• _Your objective_
Please repeat the listing lines from the line with "Select the West orientation button" to the line with "pos(346,74)", swapping "West" for "East" and leaving everything else unchanged.

-- BEGIN --

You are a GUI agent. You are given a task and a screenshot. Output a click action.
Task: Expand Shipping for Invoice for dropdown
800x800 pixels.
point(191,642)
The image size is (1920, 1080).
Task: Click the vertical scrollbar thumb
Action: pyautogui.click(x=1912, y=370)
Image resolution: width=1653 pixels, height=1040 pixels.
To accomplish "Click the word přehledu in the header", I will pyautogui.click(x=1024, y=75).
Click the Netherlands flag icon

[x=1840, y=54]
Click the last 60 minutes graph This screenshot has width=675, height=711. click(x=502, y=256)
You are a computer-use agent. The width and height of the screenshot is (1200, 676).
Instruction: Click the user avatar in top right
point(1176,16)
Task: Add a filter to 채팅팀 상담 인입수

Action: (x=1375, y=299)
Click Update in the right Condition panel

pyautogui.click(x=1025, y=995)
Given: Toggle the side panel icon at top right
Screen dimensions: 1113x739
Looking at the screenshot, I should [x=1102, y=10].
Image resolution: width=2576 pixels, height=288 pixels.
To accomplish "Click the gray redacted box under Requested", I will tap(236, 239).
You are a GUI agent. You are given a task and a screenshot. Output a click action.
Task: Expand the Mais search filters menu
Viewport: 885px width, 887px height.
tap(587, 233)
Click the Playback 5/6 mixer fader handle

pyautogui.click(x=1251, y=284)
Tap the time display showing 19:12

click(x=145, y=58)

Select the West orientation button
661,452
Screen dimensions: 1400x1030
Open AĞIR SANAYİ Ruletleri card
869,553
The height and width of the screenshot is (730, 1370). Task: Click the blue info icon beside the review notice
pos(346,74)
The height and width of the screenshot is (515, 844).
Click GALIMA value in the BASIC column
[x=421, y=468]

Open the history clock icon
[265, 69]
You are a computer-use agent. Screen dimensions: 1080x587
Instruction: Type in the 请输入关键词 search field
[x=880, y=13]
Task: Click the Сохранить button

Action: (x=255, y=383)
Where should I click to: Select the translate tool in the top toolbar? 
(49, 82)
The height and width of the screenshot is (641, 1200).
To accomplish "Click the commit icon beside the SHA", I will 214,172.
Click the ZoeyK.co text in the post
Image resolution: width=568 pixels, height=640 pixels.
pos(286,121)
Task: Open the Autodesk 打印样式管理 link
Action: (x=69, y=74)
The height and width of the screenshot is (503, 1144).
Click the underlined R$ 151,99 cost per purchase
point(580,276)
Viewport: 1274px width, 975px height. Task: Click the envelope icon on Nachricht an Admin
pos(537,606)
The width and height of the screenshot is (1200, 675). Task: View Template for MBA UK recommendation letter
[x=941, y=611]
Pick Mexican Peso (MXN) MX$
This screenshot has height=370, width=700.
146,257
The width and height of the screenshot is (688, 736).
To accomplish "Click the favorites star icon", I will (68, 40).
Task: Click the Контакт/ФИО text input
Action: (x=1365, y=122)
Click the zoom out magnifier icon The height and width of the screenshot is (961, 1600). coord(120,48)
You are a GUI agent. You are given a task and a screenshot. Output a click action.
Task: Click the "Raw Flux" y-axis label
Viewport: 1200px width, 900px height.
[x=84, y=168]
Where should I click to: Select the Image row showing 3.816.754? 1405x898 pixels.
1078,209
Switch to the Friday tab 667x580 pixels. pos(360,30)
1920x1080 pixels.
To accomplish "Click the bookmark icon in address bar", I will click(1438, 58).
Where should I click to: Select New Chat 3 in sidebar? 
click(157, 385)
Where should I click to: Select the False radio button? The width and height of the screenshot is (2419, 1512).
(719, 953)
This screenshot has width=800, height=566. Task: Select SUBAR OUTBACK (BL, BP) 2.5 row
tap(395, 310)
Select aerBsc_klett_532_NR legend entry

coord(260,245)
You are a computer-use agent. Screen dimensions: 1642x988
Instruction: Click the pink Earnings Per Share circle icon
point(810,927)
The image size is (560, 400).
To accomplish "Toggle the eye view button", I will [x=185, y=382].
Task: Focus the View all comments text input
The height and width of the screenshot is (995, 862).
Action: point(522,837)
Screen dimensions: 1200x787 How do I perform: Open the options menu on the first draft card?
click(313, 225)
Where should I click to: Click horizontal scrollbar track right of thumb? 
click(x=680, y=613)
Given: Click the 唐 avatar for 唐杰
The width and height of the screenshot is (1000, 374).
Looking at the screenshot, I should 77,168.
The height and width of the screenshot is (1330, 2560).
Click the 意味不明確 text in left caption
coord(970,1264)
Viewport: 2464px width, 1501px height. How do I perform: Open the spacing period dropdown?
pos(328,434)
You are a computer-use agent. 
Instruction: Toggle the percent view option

-- END --

• _Solution for this problem_
Select the East orientation button
661,452
Screen dimensions: 1400x1030
Open AĞIR SANAYİ Ruletleri card
869,553
The height and width of the screenshot is (730, 1370). Task: Click the blue info icon beside the review notice
pos(346,74)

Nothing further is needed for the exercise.